Screenshot grounding data:

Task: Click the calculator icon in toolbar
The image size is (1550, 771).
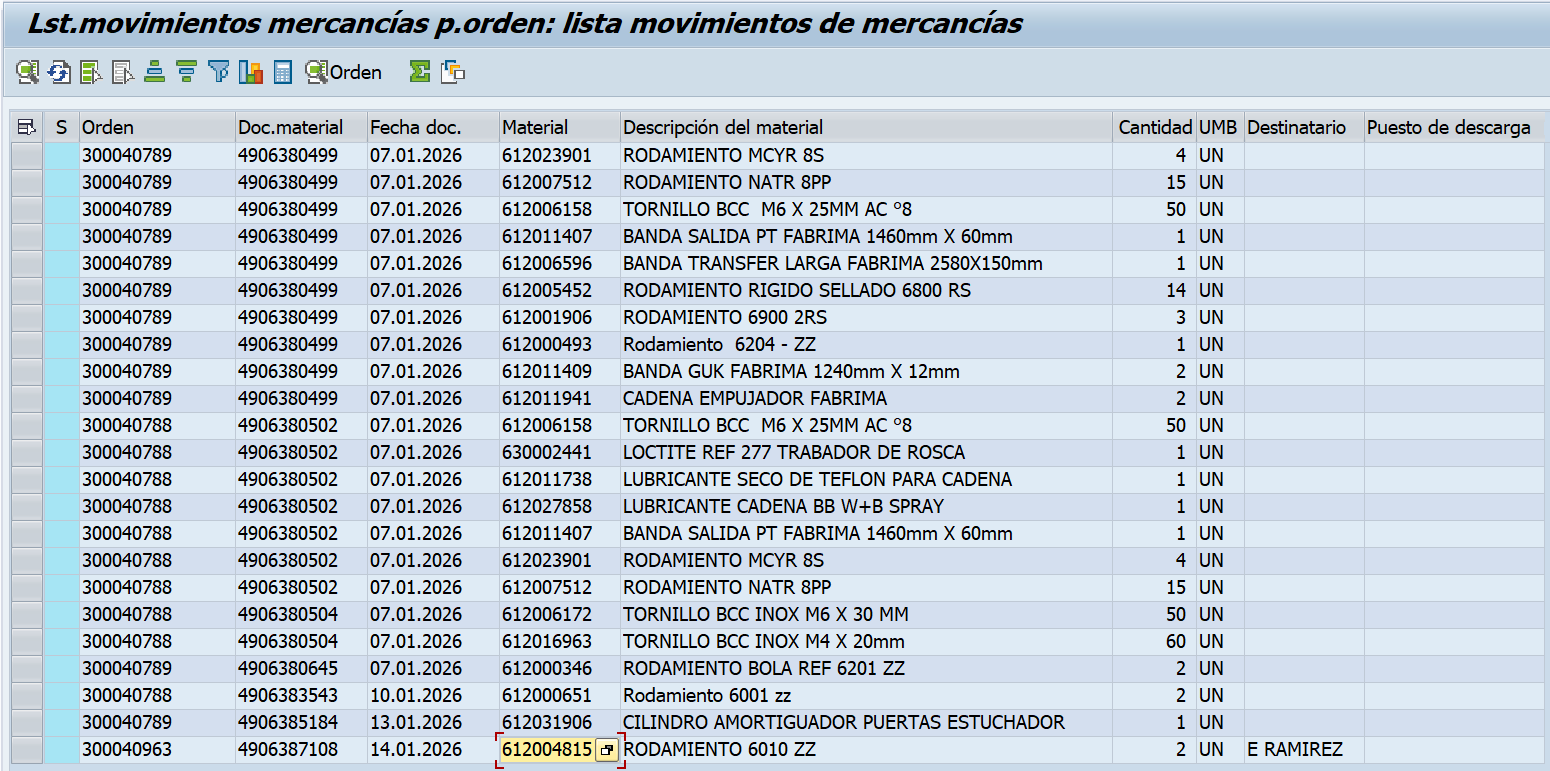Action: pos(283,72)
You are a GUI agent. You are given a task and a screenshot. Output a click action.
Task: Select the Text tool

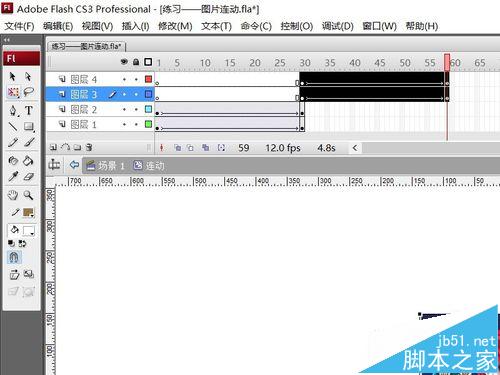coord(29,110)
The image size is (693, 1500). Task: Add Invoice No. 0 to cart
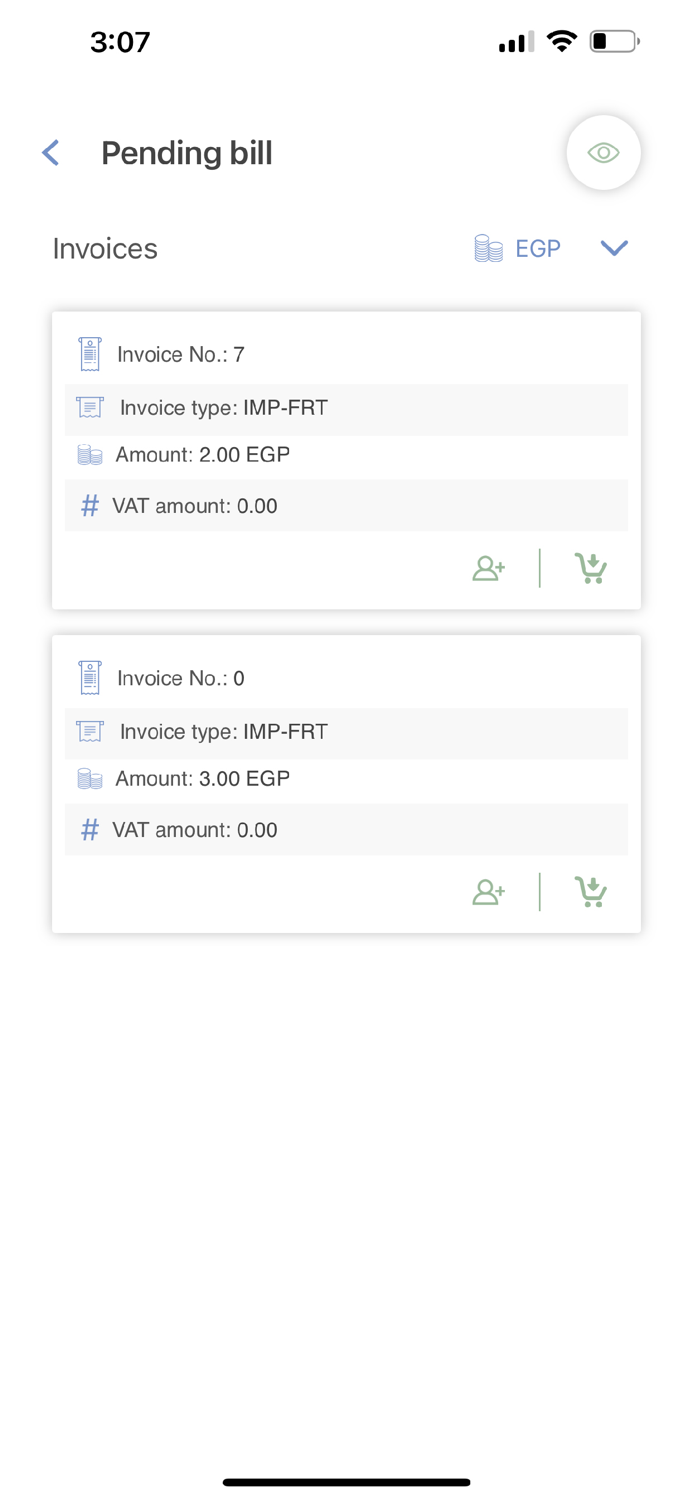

Exercise: Repeat the entries word for word and skip the pictures.

Task output:
Task: Click the calculator icon in toolbar
The image size is (1550, 771).
Action: pos(283,72)
You are a GUI agent. You are given a task and a screenshot. Output a click action.
Task: Select the Text tool

coord(29,110)
The image size is (693, 1500). Task: Add Invoice No. 0 to cart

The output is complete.